We implement additional functionalities on top of the BaseFedAvg class in [PTFedAvgEarlyStopping](https://github.com/NVIDIA/NVFlare/tree/main/nvflare/app_opt/pt/fedavg_early_stopping.py).

### 2.1 FedAvg
We subclass the BaseFedAvg class to leverage the predefined aggregation functions, and add our additional functionalities at the end of each round.

```python
self.select_best_model(model)

self.save_model(self.best_model, os.path.join(os.getcwd(), self.save_filename))

if self.should_stop(model.metrics, self.stop_condition):
    self.info(
        f"Stopping at round={self.current_round} out of total_rounds={self.num_rounds}. Early stop condition satisfied: {self.stop_condition}"
    )
    break
```

### 2.2 Model Selection
As an alternative to using an [IntimeModelSelector](https://github.com/NVIDIA/NVFlare/blob/main/nvflare/app_common/widgets/intime_model_selector.py) component for model selection, we instead compare the metrics of the models in the workflow to select the best model each round.

```python
def select_best_model(self, curr_model: FLModel):
    if self.best_model is None:
        self.best_model = curr_model
        return

    if self.stop_condition:
        metric, _, op_fn = self.stop_condition
        if self.is_curr_model_better(self.best_model, curr_model, metric, op_fn):
            self.info("Current model is new best model.")
            self.best_model = curr_model
    else:
        self.best_model = curr_model

def is_curr_model_better(
    self, best_model: FLModel, curr_model: FLModel, target_metric: str, op_fn: Callable
) -> bool:
    curr_metrics = curr_model.metrics
    if curr_metrics is None:
        return False
    if target_metric not in curr_metrics:
        return False

    best_metrics = best_model.metrics
    return op_fn(curr_metrics.get(target_metric), best_metrics.get(target_metric))
```

### 2.3 Early Stopping
We add a `stop_condition` argument (eg. `"accuracy >= 80"`) and end the workflow early if the corresponding global model metric meets the condition.

```python
def should_stop(self, metrics: Optional[Dict] = None, stop_condition: Optional[str] = None):
    if stop_condition is None or metrics is None:
        return False

    key, target, op_fn = stop_condition
    value = metrics.get(key, None)

    if value is None:
        raise RuntimeError(f"stop criteria key '{key}' doesn't exists in metrics")

    return op_fn(value, target)
```

### 2.4 PyTorch Saving and Loading
Rather than configuring a persistor such as the [PTFileModelPersistor](https://github.com/NVIDIA/NVFlare/blob/main/nvflare/app_opt/pt/file_model_persistor.py) component, we choose to utilize PyTorch's save and load functions and save the metadata of the FLModel separately.

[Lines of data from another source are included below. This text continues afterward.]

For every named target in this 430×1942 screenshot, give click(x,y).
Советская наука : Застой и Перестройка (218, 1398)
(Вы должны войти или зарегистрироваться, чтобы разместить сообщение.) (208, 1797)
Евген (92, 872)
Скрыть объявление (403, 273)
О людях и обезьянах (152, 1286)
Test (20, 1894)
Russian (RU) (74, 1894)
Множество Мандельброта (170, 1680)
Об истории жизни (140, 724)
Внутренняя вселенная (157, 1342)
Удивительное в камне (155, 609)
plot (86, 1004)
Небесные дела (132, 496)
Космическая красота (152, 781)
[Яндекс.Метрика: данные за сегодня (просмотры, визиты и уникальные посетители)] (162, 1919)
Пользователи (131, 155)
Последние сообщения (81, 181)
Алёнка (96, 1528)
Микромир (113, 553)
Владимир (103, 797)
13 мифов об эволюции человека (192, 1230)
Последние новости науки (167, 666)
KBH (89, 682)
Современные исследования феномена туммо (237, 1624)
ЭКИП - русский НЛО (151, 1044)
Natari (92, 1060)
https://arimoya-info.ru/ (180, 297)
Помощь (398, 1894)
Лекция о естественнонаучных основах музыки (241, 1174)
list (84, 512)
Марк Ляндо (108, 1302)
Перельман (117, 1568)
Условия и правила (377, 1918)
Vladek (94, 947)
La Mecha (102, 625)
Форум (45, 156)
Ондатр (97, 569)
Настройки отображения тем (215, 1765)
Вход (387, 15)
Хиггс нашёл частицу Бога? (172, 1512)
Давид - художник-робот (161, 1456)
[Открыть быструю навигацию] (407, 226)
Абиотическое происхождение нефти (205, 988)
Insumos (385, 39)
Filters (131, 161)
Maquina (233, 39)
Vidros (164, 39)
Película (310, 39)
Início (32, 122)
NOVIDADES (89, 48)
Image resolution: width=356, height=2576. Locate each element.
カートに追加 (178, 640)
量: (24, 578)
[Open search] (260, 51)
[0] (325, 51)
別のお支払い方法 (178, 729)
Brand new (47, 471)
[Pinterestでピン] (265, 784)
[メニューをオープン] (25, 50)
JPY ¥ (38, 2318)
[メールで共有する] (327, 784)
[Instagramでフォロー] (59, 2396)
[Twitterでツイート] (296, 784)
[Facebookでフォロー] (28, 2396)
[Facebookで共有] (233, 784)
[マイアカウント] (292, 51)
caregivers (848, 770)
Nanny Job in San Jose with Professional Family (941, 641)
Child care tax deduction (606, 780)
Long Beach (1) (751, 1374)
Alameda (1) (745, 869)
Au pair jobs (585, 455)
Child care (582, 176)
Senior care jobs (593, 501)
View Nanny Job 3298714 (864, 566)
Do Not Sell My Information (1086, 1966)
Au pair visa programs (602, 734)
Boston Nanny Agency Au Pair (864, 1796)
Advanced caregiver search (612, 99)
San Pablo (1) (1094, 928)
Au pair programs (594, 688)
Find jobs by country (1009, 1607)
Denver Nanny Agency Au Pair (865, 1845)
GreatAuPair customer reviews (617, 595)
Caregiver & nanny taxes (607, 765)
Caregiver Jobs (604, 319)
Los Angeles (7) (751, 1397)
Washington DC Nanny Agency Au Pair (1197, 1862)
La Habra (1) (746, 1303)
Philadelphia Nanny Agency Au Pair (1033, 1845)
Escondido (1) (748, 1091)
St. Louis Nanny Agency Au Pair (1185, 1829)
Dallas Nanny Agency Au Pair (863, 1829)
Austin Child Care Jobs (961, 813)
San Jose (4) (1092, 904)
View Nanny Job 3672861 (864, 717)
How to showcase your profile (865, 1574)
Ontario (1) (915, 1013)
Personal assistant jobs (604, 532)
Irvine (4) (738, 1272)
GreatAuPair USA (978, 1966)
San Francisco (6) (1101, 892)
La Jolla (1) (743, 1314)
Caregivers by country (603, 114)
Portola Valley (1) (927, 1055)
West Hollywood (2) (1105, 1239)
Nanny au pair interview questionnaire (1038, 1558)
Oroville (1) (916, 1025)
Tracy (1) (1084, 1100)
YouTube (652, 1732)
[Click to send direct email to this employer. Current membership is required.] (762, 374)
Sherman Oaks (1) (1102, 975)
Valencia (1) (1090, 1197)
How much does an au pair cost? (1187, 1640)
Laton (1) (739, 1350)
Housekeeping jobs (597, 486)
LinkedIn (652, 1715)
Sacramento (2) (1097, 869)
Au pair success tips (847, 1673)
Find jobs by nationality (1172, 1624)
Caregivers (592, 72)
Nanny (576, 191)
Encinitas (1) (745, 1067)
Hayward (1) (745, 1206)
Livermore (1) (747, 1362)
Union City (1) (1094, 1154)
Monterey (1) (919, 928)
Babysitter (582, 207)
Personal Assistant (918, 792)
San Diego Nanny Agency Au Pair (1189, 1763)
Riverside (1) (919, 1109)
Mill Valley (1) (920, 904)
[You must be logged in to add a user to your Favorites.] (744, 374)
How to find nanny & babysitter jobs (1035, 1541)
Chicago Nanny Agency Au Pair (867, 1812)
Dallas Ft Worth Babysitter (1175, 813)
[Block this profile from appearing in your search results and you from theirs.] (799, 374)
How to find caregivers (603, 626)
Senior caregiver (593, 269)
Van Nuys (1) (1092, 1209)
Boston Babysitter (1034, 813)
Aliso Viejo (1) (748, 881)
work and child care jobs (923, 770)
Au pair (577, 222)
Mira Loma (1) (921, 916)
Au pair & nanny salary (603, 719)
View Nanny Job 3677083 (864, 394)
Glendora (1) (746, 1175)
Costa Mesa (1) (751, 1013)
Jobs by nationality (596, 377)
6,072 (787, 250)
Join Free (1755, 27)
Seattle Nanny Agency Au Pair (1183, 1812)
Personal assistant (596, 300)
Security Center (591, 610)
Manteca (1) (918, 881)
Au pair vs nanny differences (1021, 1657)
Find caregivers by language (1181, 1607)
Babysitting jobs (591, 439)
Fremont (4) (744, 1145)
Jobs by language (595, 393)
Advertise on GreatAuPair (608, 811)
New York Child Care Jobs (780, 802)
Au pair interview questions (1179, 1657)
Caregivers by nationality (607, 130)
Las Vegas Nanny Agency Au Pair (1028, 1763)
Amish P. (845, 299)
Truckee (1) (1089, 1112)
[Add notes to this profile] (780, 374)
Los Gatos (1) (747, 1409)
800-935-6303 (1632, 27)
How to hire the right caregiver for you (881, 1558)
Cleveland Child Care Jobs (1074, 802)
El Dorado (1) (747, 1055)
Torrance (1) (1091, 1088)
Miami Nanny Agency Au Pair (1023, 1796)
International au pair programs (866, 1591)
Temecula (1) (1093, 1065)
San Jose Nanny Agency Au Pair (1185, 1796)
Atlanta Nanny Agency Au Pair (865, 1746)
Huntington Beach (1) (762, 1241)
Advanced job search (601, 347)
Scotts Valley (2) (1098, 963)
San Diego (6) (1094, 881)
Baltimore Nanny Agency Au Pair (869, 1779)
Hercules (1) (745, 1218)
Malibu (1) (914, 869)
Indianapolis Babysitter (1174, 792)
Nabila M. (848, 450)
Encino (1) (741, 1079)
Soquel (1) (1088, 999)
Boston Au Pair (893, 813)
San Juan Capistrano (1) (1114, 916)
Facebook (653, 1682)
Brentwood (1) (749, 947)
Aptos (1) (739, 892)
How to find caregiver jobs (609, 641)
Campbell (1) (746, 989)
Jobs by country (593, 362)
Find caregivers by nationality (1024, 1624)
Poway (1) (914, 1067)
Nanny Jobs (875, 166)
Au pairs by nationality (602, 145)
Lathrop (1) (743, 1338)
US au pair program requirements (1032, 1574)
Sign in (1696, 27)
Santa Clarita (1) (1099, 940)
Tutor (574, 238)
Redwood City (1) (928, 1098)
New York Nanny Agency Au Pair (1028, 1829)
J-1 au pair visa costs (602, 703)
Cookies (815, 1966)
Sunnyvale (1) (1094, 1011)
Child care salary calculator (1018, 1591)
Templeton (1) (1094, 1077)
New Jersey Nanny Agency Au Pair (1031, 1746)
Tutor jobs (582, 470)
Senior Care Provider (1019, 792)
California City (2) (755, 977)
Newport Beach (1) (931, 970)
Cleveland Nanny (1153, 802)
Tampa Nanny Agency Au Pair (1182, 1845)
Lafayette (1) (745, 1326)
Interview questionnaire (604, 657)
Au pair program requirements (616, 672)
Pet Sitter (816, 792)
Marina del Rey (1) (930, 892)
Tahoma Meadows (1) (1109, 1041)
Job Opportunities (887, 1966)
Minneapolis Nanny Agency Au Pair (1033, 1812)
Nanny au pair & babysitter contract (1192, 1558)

We load the `initial_model` into a class variable, which requires us to register the [TensorDecomposer](https://github.com/NVIDIA/NVFlare/blob/main/nvflare/app_opt/pt/decomposers.py) for serialization of PyTorch tensors.

```python
if self.initial_model:
    # Use FOBS for serializing/deserializing PyTorch tensors (self.initial_model)
    fobs.register(TensorDecomposer)
    # PyTorch weights
    initial_weights = self.initial_model.state_dict()
else:
    initial_weights = {}

model = FLModel(params=initial_weights)
```

We use torch `save` and `load`, and save the FLModel metadata separately with the `fobs.dumpf` and `fobs.loadf` serialization utilities.

```python
def save_model(self, model, filepath=""):
    params = model.params
    # PyTorch save
    torch.save(params, filepath)

    # save FLModel metadata
    model.params = {}
    fobs.dumpf(model, filepath + ".metadata")
    model.params = params

def load_model(self, filepath=""):
    # PyTorch load
    params = torch.load(filepath)

    # load FLModel metadata
    model = fobs.loadf(filepath + ".metadata")
    model.params = params
    return model
```

## 3. Run the script

Use the Job API to define and run the example with the simulator.
(Note: We use `key_metric=None` to use our own model selection logic instead of the `IntimeModelSelector`, which will be configured if `key_metric` is used.)

In [None]:
from nvflare import FedJob, ScriptExecutor
from nvflare.app_opt.pt.fedavg_early_stopping import PTFedAvgEarlyStopping

job = FedJob(name="cifar10_fedavg_early_stopping", key_metric=None)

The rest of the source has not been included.